Starring Kurt Russell, Sylvester Stallone, Jack Palance and Teri Hatcher
















tangocash.jpeg

I believe the whole of 80s is more guilty than 70s. For one, they gave bad pop music. The hairstyles are bad, much worse than 70s. No comments about the dress, though the women are the maligned lots I’m afraid. On the movie side, there was teen fraternity comedies (hey, the ‘showy’ ones are good, though), cheap horror movies and buddy cop movies. Witness the success of the latter with films like 48 Hours, Lethal Weapon (and sequels), Red Heat and the subject of this review Tango and Cash. Of them all, I rate Tango as the worse. So bad, that actually you don’t mind coming back and investigate its badness.

 

For one, I think Stallone is miscast. He is absolutely bad in comedy that he should have stuck to the usual monosyllabic grunting block of concrete like in Rambo films and Cobra. Here, he even had the chick to deride his own character Rambo, in one sequence where this exchange took place:

 

Anonymous cop: He thinks he's Rambo.

Stallone: Rambo is a pussy.

 

Next, the crime story is painfully predictable. Very comic book stuff, where the only thing missing a guy with mask and cape.
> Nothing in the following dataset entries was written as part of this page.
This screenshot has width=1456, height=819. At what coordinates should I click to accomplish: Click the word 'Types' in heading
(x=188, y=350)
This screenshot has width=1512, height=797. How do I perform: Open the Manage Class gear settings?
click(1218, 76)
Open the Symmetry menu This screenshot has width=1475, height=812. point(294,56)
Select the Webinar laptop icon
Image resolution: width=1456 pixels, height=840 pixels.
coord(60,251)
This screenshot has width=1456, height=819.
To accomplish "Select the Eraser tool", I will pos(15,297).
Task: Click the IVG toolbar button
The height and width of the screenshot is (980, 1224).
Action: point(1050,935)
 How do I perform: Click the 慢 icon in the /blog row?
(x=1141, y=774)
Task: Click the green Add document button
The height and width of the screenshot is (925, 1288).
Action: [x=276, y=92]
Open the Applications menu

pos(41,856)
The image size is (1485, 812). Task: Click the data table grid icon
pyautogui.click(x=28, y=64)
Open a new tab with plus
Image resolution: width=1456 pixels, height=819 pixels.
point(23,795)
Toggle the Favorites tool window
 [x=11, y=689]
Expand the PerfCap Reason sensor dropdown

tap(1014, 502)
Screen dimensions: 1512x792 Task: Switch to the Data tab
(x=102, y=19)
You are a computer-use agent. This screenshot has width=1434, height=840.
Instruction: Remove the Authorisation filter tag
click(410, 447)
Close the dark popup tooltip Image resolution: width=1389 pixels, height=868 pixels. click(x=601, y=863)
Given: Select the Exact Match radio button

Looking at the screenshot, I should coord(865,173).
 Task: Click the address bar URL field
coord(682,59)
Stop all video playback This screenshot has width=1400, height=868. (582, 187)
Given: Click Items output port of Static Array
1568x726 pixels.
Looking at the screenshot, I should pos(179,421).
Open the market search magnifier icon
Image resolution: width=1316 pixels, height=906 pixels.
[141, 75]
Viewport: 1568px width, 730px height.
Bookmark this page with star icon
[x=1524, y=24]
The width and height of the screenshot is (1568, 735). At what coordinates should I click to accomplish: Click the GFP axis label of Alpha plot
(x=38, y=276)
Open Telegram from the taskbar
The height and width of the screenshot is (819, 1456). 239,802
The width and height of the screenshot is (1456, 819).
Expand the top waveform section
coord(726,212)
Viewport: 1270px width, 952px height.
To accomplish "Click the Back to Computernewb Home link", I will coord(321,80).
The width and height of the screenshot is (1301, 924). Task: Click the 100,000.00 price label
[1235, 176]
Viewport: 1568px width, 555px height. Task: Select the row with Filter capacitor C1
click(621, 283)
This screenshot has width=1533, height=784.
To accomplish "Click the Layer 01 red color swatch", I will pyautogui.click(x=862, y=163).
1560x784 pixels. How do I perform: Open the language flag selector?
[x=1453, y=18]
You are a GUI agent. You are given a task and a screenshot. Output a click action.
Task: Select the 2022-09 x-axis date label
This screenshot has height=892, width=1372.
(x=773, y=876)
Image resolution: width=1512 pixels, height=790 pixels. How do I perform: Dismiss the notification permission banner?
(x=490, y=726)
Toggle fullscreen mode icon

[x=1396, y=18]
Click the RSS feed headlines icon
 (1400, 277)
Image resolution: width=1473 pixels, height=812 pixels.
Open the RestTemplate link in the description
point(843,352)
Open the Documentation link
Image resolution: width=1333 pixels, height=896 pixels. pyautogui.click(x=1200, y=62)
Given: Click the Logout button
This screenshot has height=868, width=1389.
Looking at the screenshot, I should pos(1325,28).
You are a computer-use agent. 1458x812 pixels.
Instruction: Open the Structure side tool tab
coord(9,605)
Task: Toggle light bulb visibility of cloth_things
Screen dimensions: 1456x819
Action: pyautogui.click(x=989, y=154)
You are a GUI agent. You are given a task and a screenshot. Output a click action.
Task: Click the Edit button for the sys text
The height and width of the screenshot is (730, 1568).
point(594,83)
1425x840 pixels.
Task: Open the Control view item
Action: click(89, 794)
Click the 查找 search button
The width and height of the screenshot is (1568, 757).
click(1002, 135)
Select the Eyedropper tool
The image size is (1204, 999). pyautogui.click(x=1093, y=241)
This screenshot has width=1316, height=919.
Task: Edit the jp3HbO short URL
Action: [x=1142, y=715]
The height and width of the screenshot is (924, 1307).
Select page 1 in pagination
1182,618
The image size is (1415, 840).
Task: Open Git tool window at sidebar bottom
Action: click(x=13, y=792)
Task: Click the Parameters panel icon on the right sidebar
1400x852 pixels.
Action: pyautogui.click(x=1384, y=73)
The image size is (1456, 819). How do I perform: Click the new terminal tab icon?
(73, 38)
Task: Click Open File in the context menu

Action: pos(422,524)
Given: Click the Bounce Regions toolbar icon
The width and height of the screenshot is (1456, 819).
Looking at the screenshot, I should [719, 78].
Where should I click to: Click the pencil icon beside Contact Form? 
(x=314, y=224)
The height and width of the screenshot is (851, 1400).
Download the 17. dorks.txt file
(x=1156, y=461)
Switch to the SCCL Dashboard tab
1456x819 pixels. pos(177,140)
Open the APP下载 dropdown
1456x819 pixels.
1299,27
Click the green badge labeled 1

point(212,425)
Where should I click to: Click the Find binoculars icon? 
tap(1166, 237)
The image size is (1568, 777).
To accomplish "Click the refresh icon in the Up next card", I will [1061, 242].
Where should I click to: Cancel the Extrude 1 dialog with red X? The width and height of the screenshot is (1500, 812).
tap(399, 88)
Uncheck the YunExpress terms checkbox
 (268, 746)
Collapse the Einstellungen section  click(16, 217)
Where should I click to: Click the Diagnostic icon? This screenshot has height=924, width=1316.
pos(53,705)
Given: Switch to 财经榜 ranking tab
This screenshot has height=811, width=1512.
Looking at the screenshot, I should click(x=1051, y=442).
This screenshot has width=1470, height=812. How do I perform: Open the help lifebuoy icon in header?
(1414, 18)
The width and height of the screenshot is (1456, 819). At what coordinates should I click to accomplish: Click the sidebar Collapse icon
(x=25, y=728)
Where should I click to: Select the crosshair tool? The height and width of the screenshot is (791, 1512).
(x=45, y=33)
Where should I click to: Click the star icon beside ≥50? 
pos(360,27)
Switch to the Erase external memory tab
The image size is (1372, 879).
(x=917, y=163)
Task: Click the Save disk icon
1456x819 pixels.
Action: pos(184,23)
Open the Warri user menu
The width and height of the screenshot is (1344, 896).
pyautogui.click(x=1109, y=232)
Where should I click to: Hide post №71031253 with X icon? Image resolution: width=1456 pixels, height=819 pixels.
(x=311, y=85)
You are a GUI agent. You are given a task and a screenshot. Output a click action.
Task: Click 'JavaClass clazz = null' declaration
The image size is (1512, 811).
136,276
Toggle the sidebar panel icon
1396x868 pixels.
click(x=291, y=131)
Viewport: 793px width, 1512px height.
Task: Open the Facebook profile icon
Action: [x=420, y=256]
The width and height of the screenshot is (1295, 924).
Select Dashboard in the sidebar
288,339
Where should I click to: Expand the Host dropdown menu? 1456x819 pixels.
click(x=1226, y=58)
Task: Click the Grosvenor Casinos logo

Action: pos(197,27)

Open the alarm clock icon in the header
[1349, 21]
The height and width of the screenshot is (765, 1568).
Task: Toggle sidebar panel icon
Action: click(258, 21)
Jack Palance reprises his usual creepy bad guy role, with horrible dialogues (even worse than the 60s superhero tv cartoon). It nauseated me when he was playing with those mice. Yuck! We got your point, Jack.

 

Coming back to the story. Now, Kurt Russell is Cash, the slobbish cop and Stallone is Tango, the dapper, wall street dealin' cop. Both are so famous and have been instrumental in the Palance's characters anger. They keep busting Palance's people and this is not making the old man any mellower, if you pardon my Greek. Palance devices a plot to trap these two and succeeds as Tango and Cash are convicted of a crime they didn't commit. Okay, you see the friction between these two, and add to that Palance's bad guy. Throw is some bad puns and one-liners, unbelievable hardware (the RV would make Q blush) and tonnes of explosion you have action buddy cop film. Now, is it that bad?

 

I actually enjoyed it. I mean, all those bad elements I talked about actually beg you to not to take it seriously.  It is an all out comic book stuff, and if you are willing to overlook Stallone's performance, you can enjoy yourself. The lines are so bad that sometimes you laugh at it's badness or sometimes you just go along and laugh thinking that they are witty.

 

 

Wait, I have not mentioned about Russell. All I can say is he knows which film he is in and takes out the right measure of performance for it. He was fantastic in Big Trouble In Little China, but it had a great script. Here, all Russell could do was to attach some respectability to an otherwise cheap looking movie. Oh, he looks great in those drags. "Dykes on Bikes," indeed.